20 Aprile 2026 - 09:53:18
di Martina Colabianchi
Il papà di Andrea Sciorilli, il 21enne trovato senza vita ieri nel garage del condominio dove viveva a Vasto, è in stato di fermo.
A confermare la notizia è l’avvocato dell’uomo, Massimiliano Baccalà. Il fermo sarebbe scattato al termine del lungo interrogatorio che si è svolto la notte scorso nella caserma dei carabinieri della città in provincia di Chieti.
Il padre, dirigente amministrativo della Asl 2, sarebbe stato il primo a dare l’allarme dopo aver rinvenuto il cadavere del figlio lasciato a terra, con visibili ferite da armi da taglio, sulla rampa che conduce ai garage seminterrati del condominio che si affaccia sulla Circonvallazione Histoniense.
Gli interrogatori a parenti e conoscenti erano cominciati nella tarda serata di ieri nella locale caserma dei carabinieri. Compleati i rilievi, il corpo del giovane è stato rimosso dal luogo in cui è stato trovato, davanti ai garage, per essere trasferito all’obitorio di Chieti in attesa dell’autopsia fissata per il prossimo mercoledì.
Per tutto il pomeriggio di domenica i carabinieri hanno perlustrato la palazzina, le aree esterne condominiali, cercando indizi, e probabilmente l’arma del delitto, nei bidoni della spazzatura. Quello destinato alla raccolta indifferenziata era già stato prelevato e portato via.
Il direttore generale della Asl Lanciano Vasto Chieti Mauro Palmieri, ha espresso «dolore e sconcerto» per l’omicidio del giovane.

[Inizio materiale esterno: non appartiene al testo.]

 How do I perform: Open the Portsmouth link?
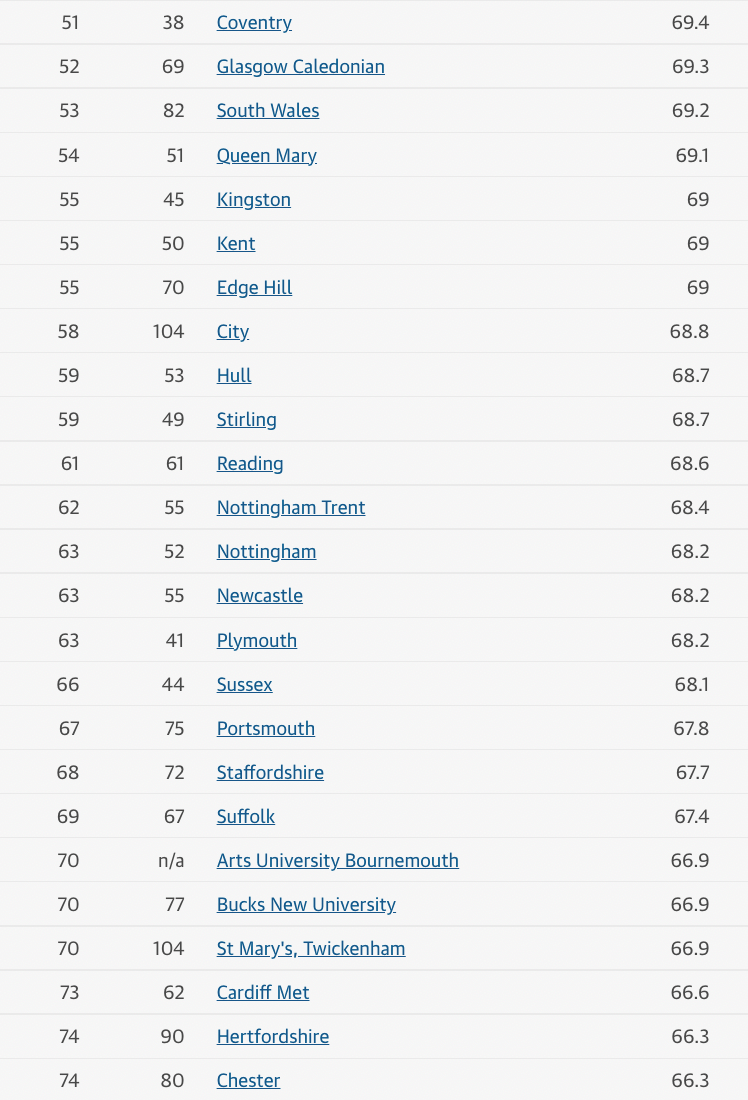pyautogui.click(x=265, y=729)
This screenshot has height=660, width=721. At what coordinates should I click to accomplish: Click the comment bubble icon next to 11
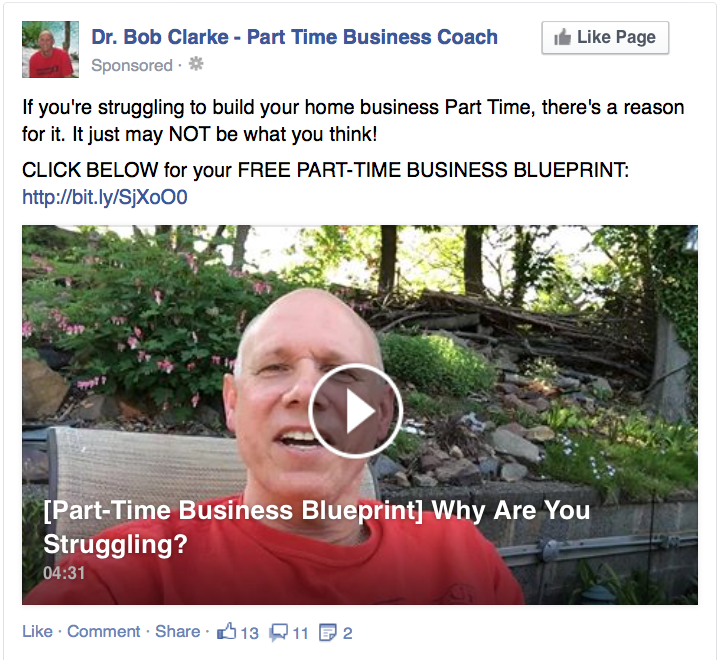coord(279,632)
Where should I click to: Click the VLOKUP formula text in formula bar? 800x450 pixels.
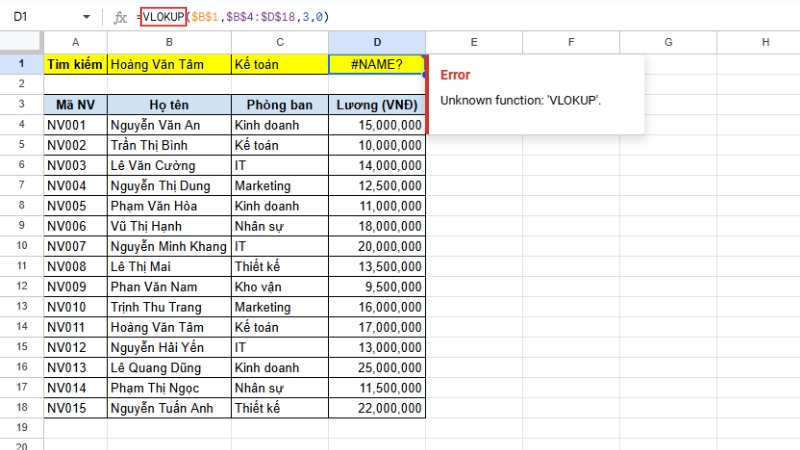pos(163,17)
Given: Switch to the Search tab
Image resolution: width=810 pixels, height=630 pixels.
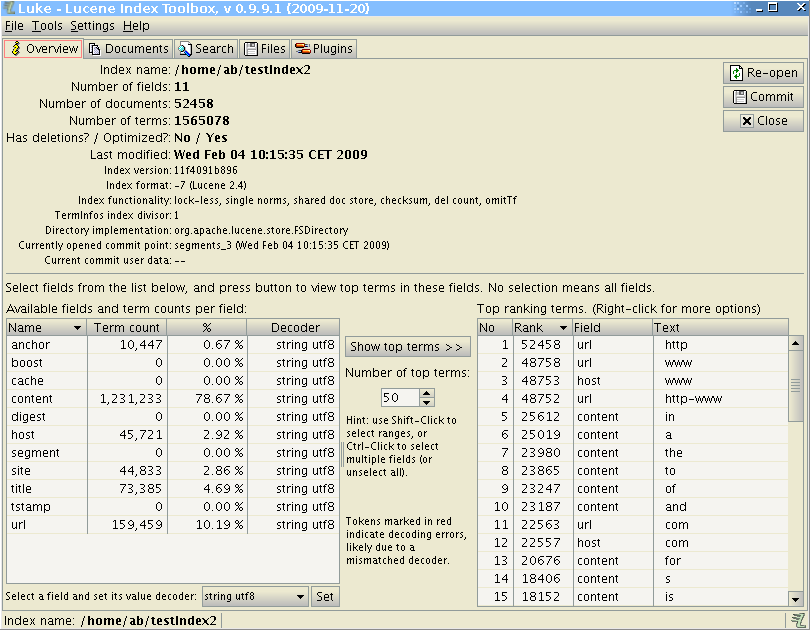Looking at the screenshot, I should click(x=205, y=49).
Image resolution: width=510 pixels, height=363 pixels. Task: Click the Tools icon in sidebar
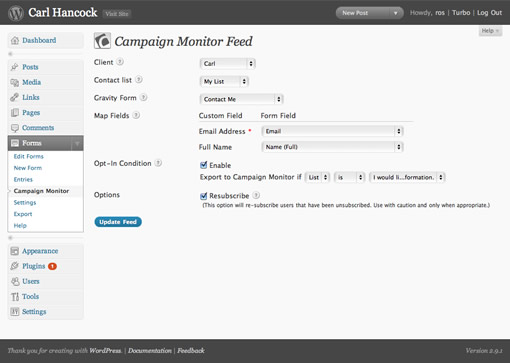(15, 297)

Per Palmieri «è un lunedì cupo, carico di angoscia per una tragedia – dice – che ci colpisce lasciandoci senza parole. Per la gravità dell’accaduto e per il coinvolgimento di un nostro dirigente la cui competenza professionale è riconosciuta e apprezzata. A questa famiglia così duramente provata va – conclude Palmieri – la vicinanza di tutta la Asl, e a nome della Direzione e dei dipendenti esprimo i sentimenti di partecipazione accorata e sincera a un evento drammatico che travolge tante vite».